OpenAI says most people still see artificial intelligence as little more than chatbots or advanced search, even as the underlying technology moves ahead quickly.
In a recent blog post, the company claims that current AI systems can already solve problems that used to take experts hours—likely referring to recent achievements in math and coding olympiads. OpenAI anticipates modest AI-driven discoveries by 2026, with more significant breakthroughs expected by 2028.
A major factor, according to OpenAI, is the rapid decrease in computing costs. The company reports a 40-fold annual drop in the "price per intelligence unit." If this trend continues, tasks that once required weeks of human effort could soon be automated.
"We expect to have systems that can do tasks that take a person days or weeks soon; we do not know how to think about systems that can do tasks that would take a person centuries."
OpenAI
OpenAI concedes its own models are still "spikey"—sometimes impressive, but not yet reliable—and face "serious weaknesses." At the same time, the company notes that current systems "outperform the smartest humans" in certain domains.

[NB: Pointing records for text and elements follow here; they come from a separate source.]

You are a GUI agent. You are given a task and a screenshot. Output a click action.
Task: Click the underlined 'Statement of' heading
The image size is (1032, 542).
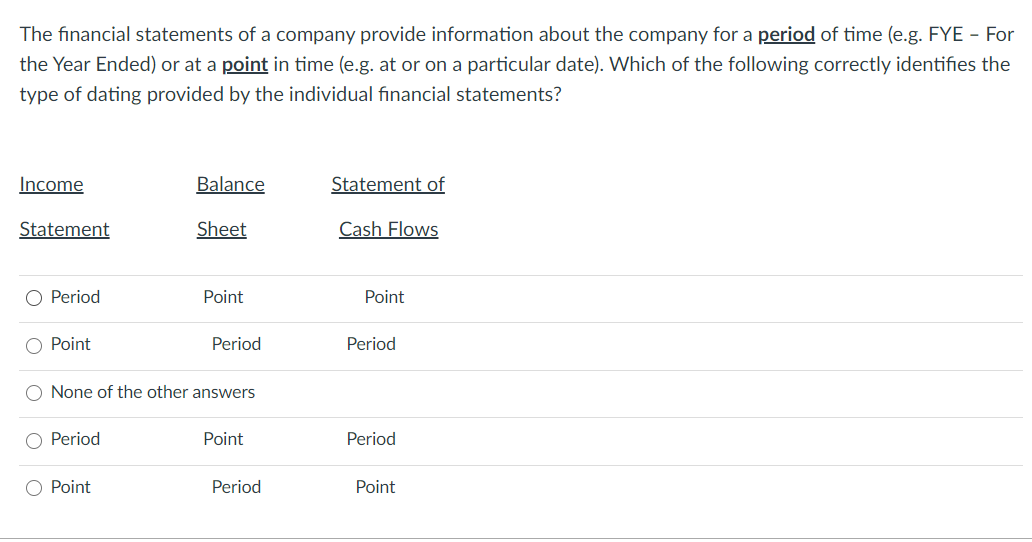click(x=387, y=184)
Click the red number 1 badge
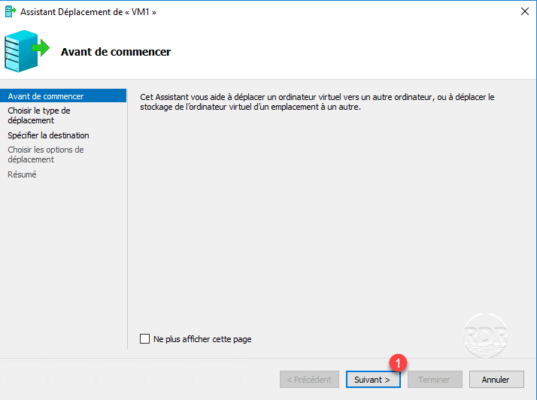The height and width of the screenshot is (400, 537). point(398,362)
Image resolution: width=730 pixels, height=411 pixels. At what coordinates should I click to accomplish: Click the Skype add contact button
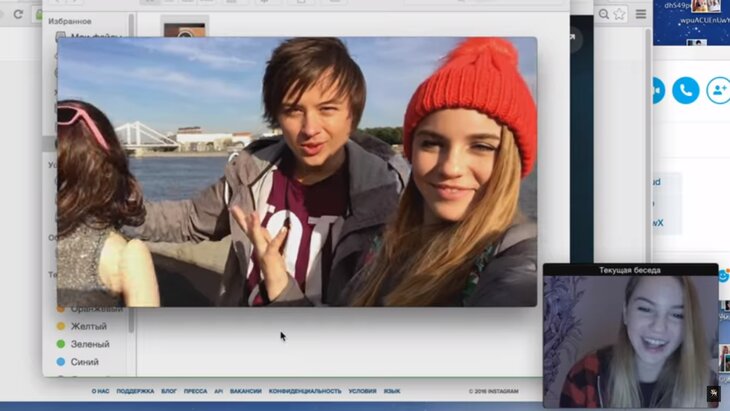[718, 91]
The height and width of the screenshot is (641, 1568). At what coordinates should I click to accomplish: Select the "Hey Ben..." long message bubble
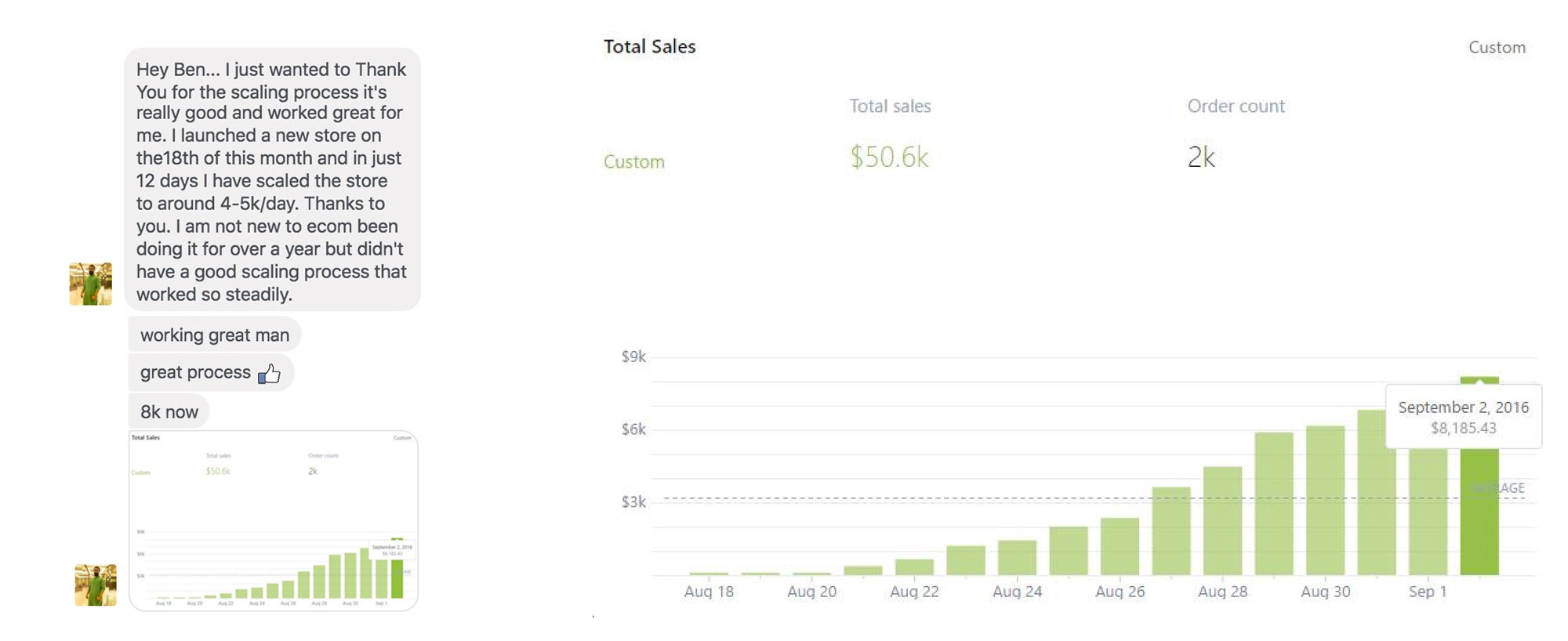tap(271, 181)
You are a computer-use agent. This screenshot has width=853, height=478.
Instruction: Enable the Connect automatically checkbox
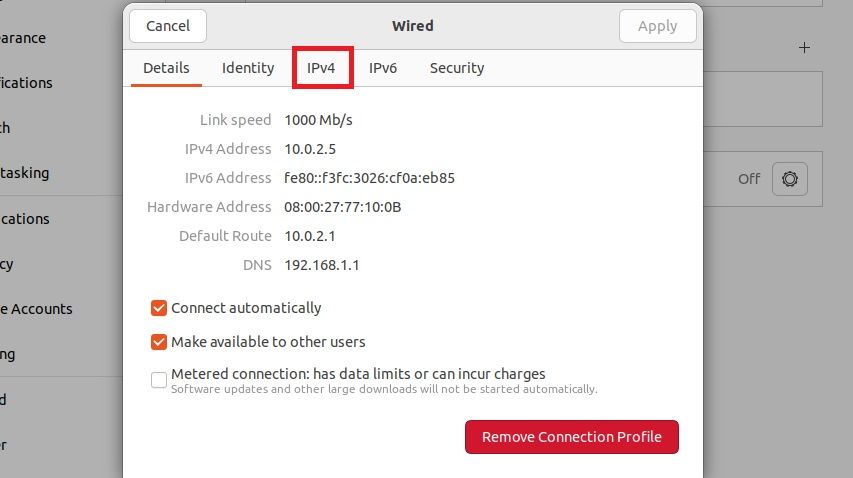pos(159,308)
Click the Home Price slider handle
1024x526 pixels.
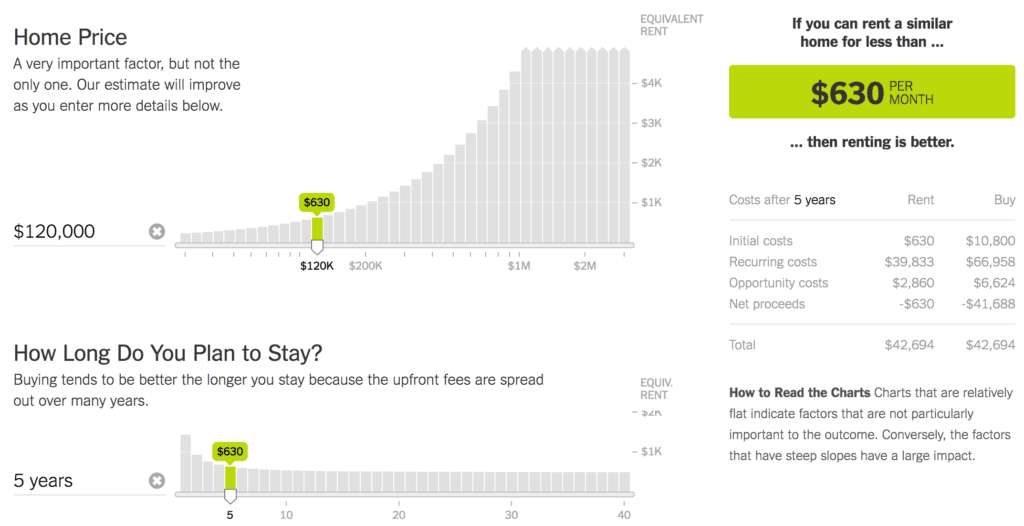pos(317,246)
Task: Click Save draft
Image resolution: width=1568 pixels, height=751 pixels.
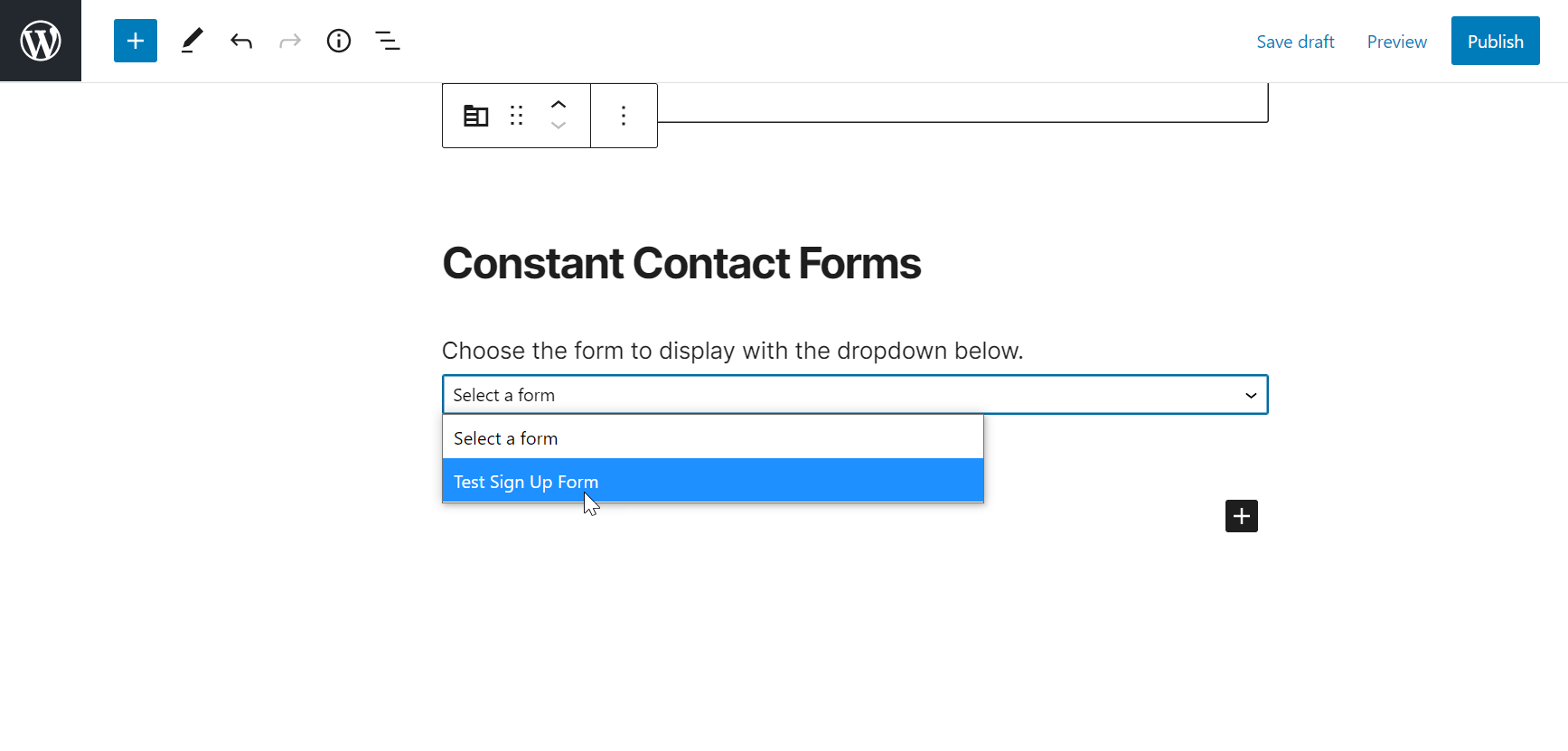Action: point(1295,41)
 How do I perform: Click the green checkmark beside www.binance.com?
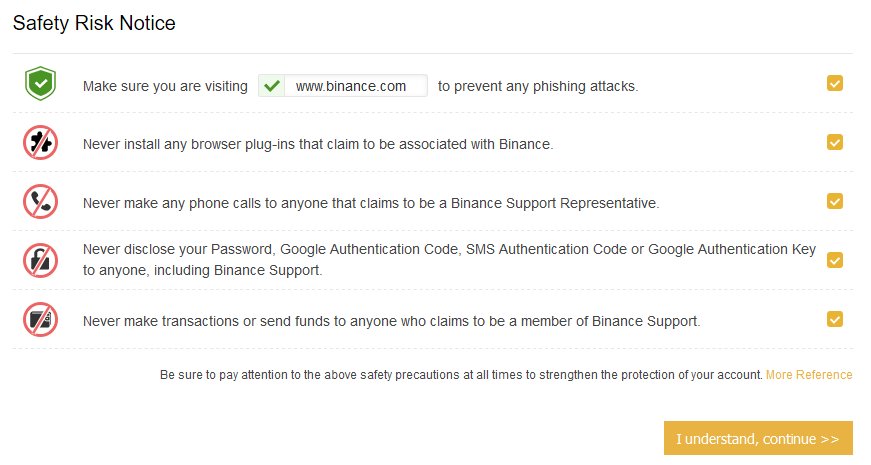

The blog post appears as concerns mount about a possible AI investment bubble, with companies taking on significant debt to build out infrastructure in hopes that today's promises will eventually be realized.
On safety, OpenAI calls for stronger public oversight, ongoing impact monitoring, and the development of a global "AI resilience ecosystem" modeled on cybersecurity to address the risks from more powerful models. The company emphasizes responsible development and encourages research labs to share safety research and adopt shared safety standards. Future superintelligent systems could pose catastrophic risks if deployed without proven safeguards, OpenAI warns.